++++ Given data

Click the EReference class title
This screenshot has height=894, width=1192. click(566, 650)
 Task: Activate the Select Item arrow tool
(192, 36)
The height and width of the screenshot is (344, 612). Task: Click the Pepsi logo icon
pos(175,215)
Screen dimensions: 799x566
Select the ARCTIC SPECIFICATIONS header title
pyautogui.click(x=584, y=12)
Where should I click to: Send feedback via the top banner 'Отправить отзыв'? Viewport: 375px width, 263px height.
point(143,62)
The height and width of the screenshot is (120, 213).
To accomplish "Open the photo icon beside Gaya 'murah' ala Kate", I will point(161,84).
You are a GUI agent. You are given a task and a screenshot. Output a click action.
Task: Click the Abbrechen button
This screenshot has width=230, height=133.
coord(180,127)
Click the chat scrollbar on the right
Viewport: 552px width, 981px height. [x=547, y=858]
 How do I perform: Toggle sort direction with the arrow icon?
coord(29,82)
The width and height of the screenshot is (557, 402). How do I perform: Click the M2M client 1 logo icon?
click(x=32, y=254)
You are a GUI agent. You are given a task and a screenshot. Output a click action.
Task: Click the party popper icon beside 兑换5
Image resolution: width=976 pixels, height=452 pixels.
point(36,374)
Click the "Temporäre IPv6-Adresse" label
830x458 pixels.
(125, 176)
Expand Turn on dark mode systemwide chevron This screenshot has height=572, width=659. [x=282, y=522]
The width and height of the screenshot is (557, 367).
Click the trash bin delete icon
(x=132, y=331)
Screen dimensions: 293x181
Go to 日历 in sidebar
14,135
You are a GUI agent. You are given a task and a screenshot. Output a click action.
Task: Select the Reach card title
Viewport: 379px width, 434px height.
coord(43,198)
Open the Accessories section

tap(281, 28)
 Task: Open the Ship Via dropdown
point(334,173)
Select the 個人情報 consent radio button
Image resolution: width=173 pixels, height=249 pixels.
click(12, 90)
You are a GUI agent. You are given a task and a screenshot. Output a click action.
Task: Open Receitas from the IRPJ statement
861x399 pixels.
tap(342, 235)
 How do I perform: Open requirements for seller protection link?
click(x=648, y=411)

++++++++

#### Task requirements
Start with the line that contains "861x399 pixels.", end with the last line of the entries, and please retype every line in that span exactly, with no others.

#### Result of this exercise
861x399 pixels.
tap(342, 235)
 How do I perform: Open requirements for seller protection link?
click(x=648, y=411)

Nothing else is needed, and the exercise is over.